Кира указала на распахнутую дверь в небольшое кафе, выходящее терраской прямо на пляж.
— Там?
Они вошли внутрь, встали у стойки, сонная молчаливая девушка отвернулась к сверкающему кофейному автомату.
— Кира, — шепотом сказал Пеший, подталкивая ее локтем, — в углу…
В темном углу сидели двое. Парень в полосатой майке и шортах. И с ним — девушка с лицом двух цветов. Левая половина бронзовая, правая — черная. Кира раскрыла глаза, забыв про кофе. На девушке была черная тишотка, и на ней — яркий рисунок. Тонкая женская фигура, с руками чуть в стороны. Будто держит рвущихся псов. По бокам фигуры ярились два звериных силуэта.
— Пойдем уже, — уговаривал парень, — поспим хоть.
— Щас. Я мороженое только.
— Да там одна жижа уже. Пошли, Сонь, я тебе другое куплю, в магазине.
— Щас, — медлила Сонь, возя ложечкой в стеклянной розетке.
Зевнула, поправляя волосы. Тронула пальцем цветной макияж.
— Не размазала, не?
— Нормально. Все равно умываться.
— Еще чего, — обиделась Сонь, — я теперь так буду. Ходить. А классно было, да? Такой нон-стоп. У меня ноги гудят. Ладно, пошли.
Они прошли мимо, блеснул утренний свет на лице Киры, которое уносила в начатый день незнакомая Сонь.
Пеший повернулся к ошеломленной спутнице. Кира встала, поманив его рукой, вышла тоже, к проволочным стеллажам, на которых зевающая тетечка развешивала сувениры — картинки и фотографии, цепляла сбоку банданы, тишотки с надписями, браслеты-фенечки.
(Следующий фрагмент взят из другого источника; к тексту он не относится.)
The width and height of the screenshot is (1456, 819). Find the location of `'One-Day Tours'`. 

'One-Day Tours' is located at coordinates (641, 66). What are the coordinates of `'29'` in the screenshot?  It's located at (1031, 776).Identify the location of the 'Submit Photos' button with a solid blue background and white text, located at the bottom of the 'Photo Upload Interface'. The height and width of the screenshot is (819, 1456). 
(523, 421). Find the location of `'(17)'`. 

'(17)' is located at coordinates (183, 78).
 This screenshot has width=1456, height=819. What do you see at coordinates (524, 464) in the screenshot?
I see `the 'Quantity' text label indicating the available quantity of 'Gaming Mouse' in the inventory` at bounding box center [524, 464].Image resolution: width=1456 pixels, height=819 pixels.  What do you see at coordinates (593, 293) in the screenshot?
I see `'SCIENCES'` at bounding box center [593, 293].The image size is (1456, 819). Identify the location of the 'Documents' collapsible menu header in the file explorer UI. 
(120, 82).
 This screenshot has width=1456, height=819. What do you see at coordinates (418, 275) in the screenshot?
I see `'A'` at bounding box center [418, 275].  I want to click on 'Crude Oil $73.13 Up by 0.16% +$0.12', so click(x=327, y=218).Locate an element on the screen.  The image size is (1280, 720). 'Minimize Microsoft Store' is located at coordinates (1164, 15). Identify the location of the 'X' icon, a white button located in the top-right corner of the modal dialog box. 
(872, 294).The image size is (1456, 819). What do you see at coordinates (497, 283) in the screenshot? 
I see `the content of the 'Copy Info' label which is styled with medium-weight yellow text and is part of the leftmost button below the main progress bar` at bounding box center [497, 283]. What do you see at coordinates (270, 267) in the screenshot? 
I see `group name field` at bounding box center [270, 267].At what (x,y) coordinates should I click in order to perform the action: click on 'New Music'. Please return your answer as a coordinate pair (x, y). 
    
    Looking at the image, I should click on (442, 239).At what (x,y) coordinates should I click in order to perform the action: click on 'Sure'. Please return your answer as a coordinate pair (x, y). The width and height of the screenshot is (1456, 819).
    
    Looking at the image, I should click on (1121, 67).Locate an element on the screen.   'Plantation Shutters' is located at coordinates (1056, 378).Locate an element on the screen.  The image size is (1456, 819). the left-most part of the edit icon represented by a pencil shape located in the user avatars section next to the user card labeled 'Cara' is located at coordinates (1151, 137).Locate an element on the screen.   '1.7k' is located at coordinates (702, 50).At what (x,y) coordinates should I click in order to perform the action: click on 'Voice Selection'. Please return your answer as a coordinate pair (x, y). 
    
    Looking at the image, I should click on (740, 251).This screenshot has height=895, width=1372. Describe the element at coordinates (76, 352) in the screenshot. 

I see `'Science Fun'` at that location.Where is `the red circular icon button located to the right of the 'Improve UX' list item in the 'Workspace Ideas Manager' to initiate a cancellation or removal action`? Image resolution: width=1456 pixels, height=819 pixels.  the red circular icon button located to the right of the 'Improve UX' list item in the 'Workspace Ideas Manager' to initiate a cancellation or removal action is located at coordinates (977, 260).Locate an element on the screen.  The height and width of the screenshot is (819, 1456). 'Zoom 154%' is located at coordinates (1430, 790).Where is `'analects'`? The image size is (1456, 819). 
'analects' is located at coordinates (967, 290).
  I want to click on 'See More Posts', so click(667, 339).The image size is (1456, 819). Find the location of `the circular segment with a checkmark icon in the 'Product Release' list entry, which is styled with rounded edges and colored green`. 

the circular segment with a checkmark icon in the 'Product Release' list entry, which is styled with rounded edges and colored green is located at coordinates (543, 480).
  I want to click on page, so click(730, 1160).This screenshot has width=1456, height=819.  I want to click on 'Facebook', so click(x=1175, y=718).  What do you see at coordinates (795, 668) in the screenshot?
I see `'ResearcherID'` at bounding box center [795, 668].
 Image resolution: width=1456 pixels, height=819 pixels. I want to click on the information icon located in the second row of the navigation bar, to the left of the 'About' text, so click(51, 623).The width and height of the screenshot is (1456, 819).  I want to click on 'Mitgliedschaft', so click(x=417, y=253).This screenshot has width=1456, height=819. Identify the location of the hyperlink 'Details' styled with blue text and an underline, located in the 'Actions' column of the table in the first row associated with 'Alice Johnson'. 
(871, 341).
— Это… — Кира показала на тишотку, и тетечка охотно принялась за работу:
— Дама Кокто. И драконы. Краска хорошая, не облезет. Триста рублей. Вот банданы еще. Может, картиночку? Тута она вообще, гляньте, красавица какая. Это местный наш художник рисует. Нет? Ну, а краски? Вот набором. Уголь и бронза. Золотая, значит, и черная вот. Сто писят. Девушка. Ну возьмите хоть вот! Вчера вся набережная брала. Карнавал же. Вы были? Нет? Так снова ж будет.
Отбившись, они выпили, наконец, свой кофе, и еле успевая, побежали по пляжу.
— Говорите, нет тут легенд, особенных, только для этого места? — засмеялась Кира, шлепая по прохладной утренней воде босыми ногами.
— Как я не замечал? — Пеший быстро шел рядом, и тоже смеялся.
Впереди маячила тонкая фигурка, в светлой рубашке, в подвернутых джинсах. Кира споткнулась, пошла медленнее, всматриваясь. Девушка подошла ближе и оказалась не ей, не Кирой. Просто совсем молодая девчонка, шла, опустив голову, пинала воду, решая какие-то свои проблемы, то улыбаясь, то хмурясь. А на скулах ярко блестели две наведенные пальцем полоски. Золотая на левой и черная на правой.
— Привет! — сказала ей Кира.
Девушка удивленно кивнула, улыбнулась и пошла дальше, удаляясь в сторону Хамелеона.
Все будет хорошо, мысленно пожелала ей Кира, обязательно. Все будет хорошо.